[Data items]
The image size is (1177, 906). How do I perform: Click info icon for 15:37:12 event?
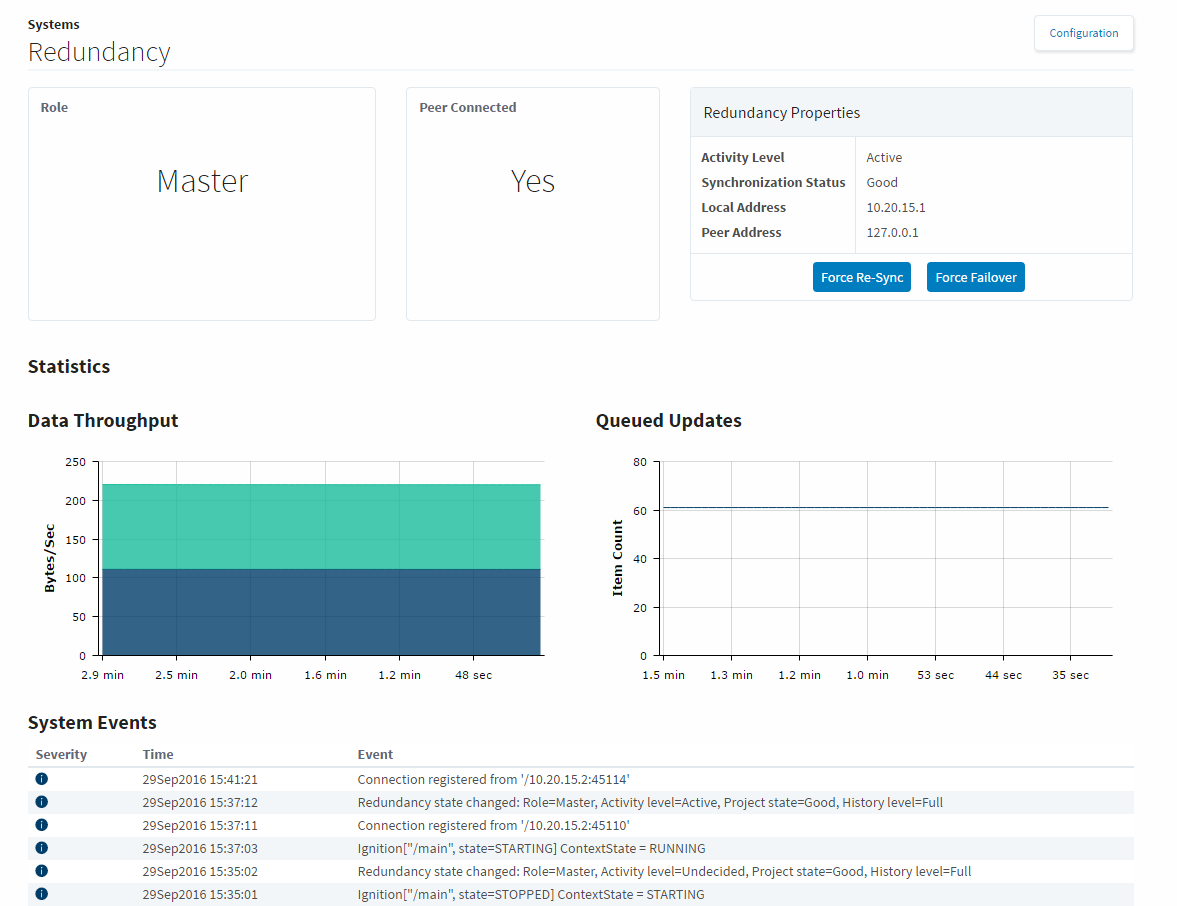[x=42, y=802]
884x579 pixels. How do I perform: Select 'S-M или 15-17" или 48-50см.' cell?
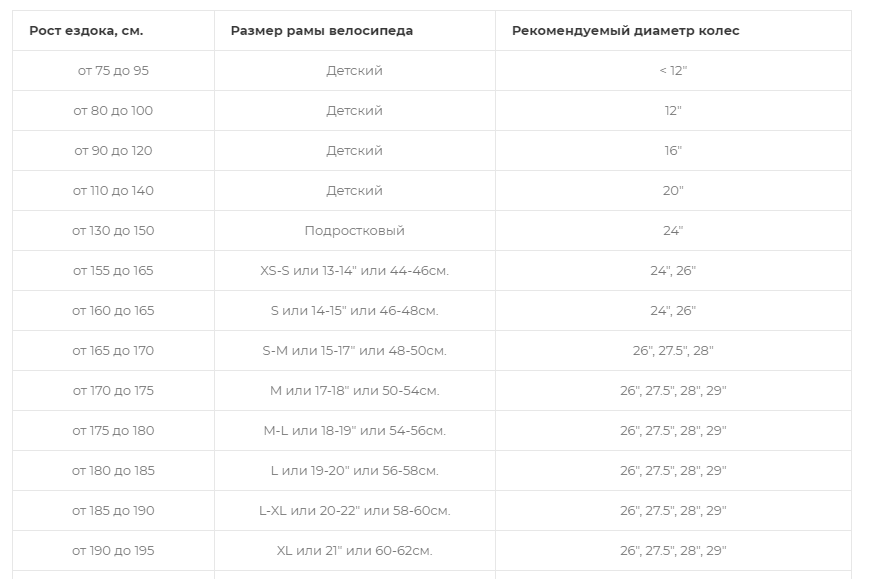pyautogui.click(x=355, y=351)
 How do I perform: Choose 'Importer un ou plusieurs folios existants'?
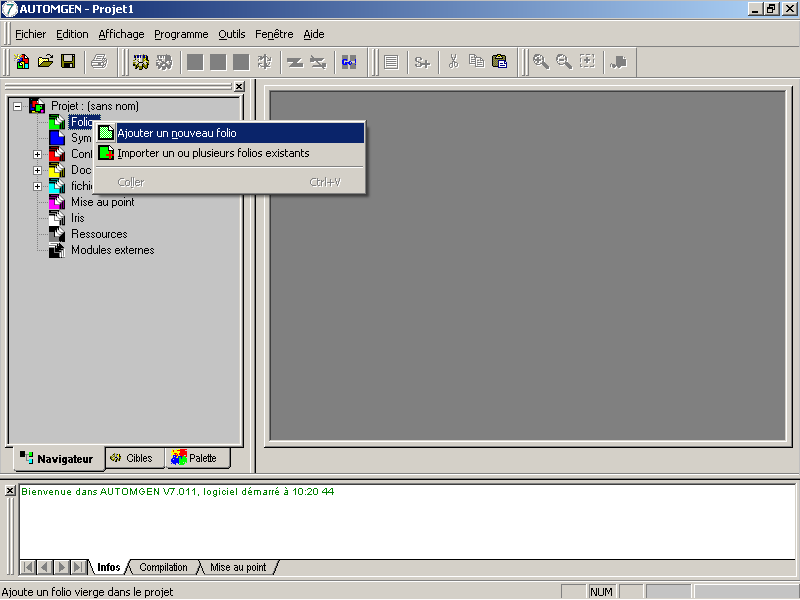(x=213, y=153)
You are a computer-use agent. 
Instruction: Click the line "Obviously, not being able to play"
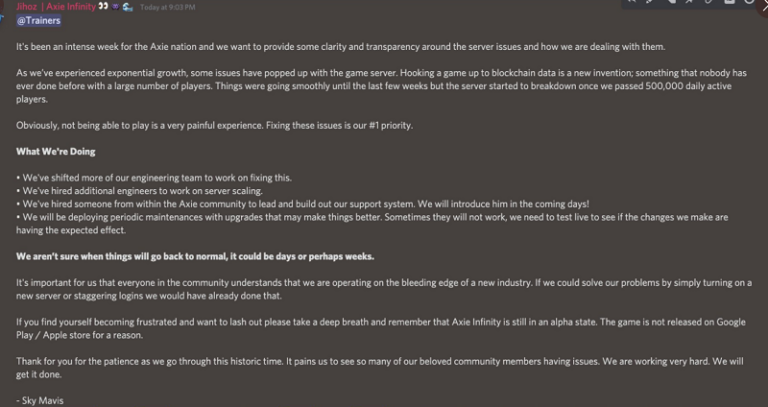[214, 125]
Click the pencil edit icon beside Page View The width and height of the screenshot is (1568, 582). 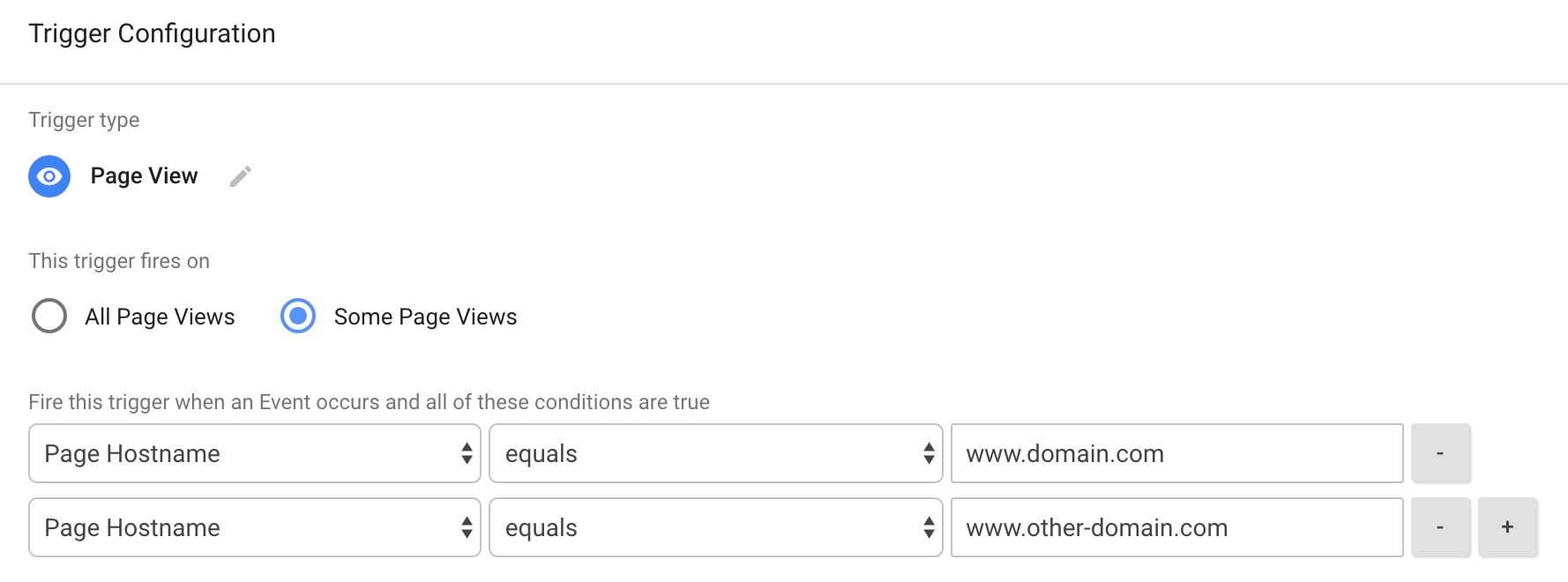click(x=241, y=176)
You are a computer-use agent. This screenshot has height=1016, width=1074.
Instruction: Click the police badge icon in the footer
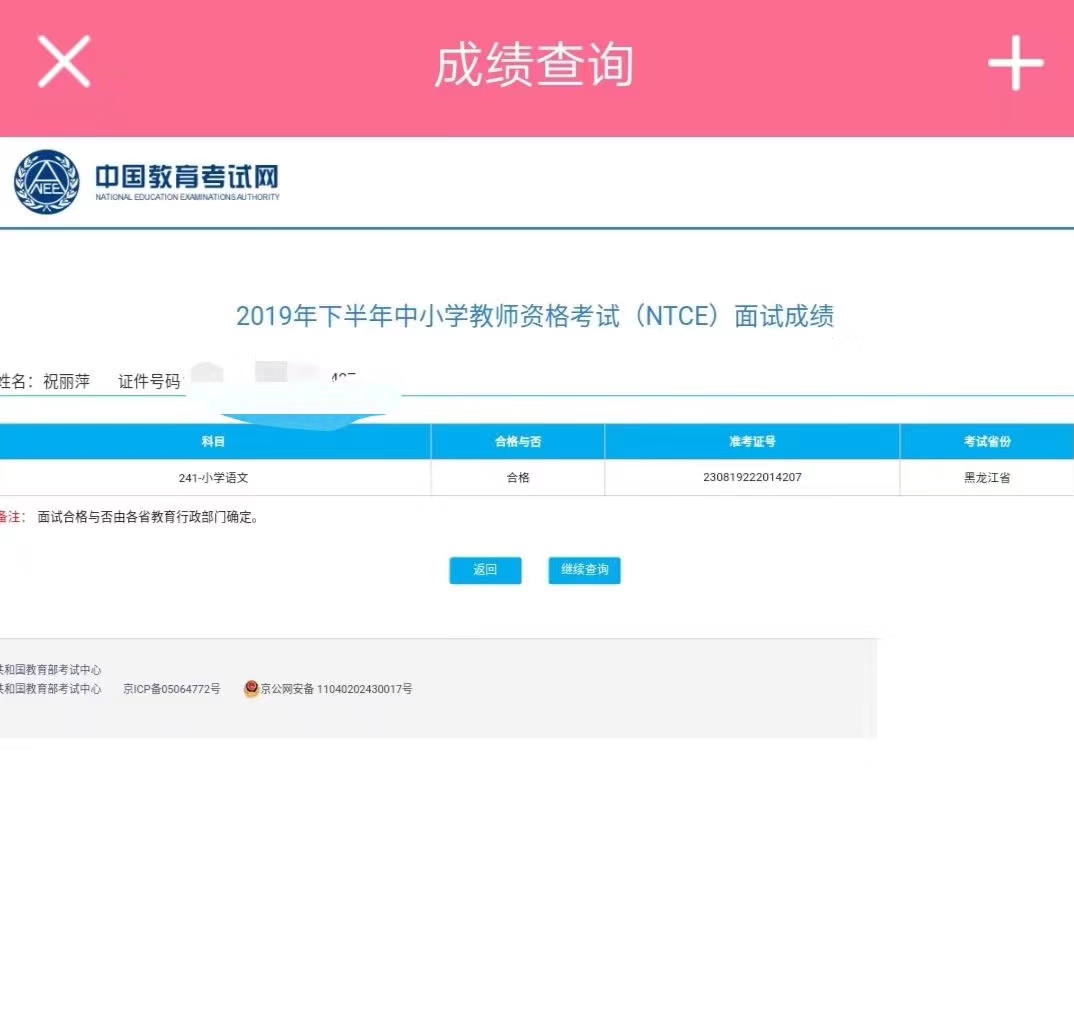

* **EXERCISE DETAILS**
If a line in the entries includes the word "computer", copy that line out.

* **EXPECTED ANSWER**
You are a computer-use agent. 
You are a computer-use agent. This screenshot has height=1016, width=1074.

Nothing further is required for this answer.